A new phishing campaign has been discovered delivering the BazarBackdoor malware. The campaign is using the multi-compression method to hide the malware as an image file. This method can trick Secure Email Gateways (SEGs) into detecting malicious attachments as clean files.
The new Bazar Backdoor campaign has been active since last month and lured several enterprise recipients using an Environmental Day theme.The email contains ZIP and RAR archives in the attachment. It comprises a JavaScript file that delivers Bazar Backdoor malware to get remote access to the target machines.
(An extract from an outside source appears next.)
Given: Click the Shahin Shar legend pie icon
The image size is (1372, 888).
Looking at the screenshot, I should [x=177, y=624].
The highly obfuscated JavaScript file is used to download a malicious payload with an image extension.This is a growing trend among hackers as it increases the possibility of malicious files avoiding detection.
The nesting of multiple archive types is deliberately used by attackers as it has the possibility to exhaust the SEG’s decompression limit or could be failed due to an unknown archive type.
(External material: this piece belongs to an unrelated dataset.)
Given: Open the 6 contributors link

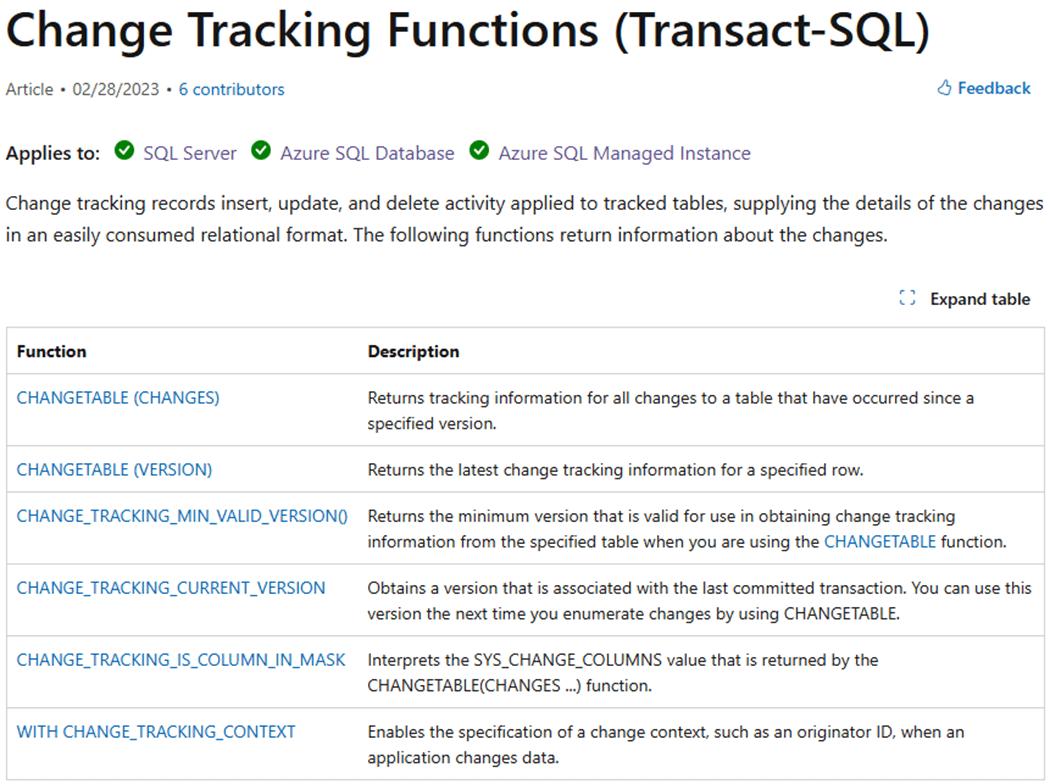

Once executed, the obfuscated JavaScript downloads a BazarBackdoor payload with a .png extension using an HTTP GET connection. The payload is a .exe file with the wrong extension.
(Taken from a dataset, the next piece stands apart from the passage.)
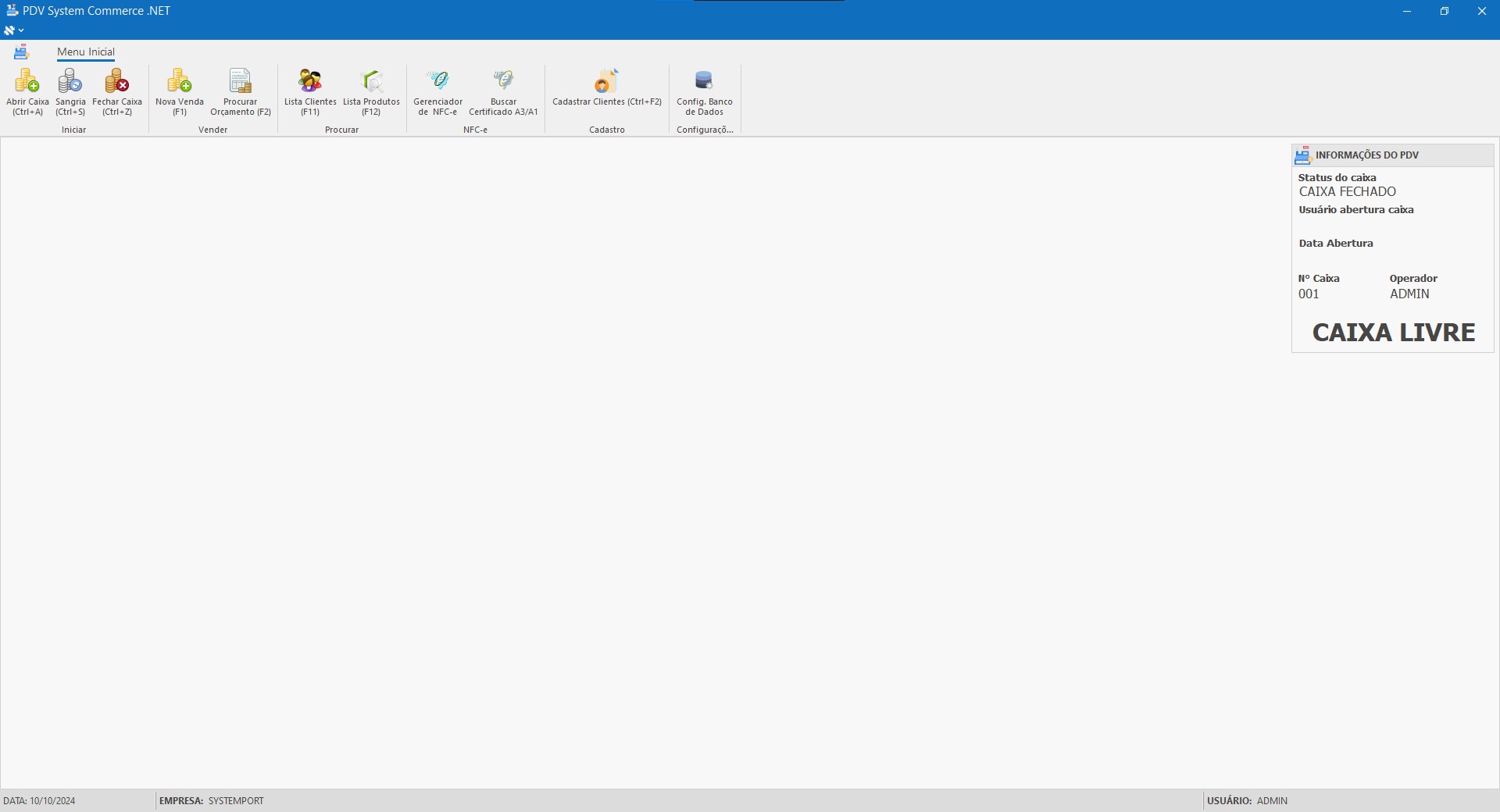Click the PDV System Commerce title bar icon
1500x812 pixels.
[x=12, y=11]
Once being deployed on a victim computer, the malware could download and run the Cobalt Strike, a genuine toolkit created for post-exploitation exercises and spread laterally.
Bazar Backdoor got a makeover this year. The threat actors behind it are getting more sophisticated and using new ways of disseminating the malware. This makes it a worrisome threat and requires continuous monitoring from security agencies.